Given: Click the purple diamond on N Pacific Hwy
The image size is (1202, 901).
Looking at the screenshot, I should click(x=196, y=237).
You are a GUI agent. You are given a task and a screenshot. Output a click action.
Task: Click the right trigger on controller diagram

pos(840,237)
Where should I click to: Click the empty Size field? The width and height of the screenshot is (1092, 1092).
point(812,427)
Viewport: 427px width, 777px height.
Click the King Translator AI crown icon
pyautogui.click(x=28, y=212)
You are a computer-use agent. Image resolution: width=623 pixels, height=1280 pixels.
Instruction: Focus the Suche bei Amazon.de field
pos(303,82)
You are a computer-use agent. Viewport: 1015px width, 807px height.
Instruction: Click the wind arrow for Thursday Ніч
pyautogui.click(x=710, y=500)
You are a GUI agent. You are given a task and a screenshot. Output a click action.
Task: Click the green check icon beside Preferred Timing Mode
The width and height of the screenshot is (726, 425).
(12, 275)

What the task asks: Look above for the line with "Instruction: Click the" and the line with "Task: Click the green". Write out those two lines and all the lines between them, exactly, and no others.

Answer box:
Instruction: Click the wind arrow for Thursday Ніч
pyautogui.click(x=710, y=500)
You are a GUI agent. You are given a task and a screenshot. Output a click action.
Task: Click the green check icon beside Preferred Timing Mode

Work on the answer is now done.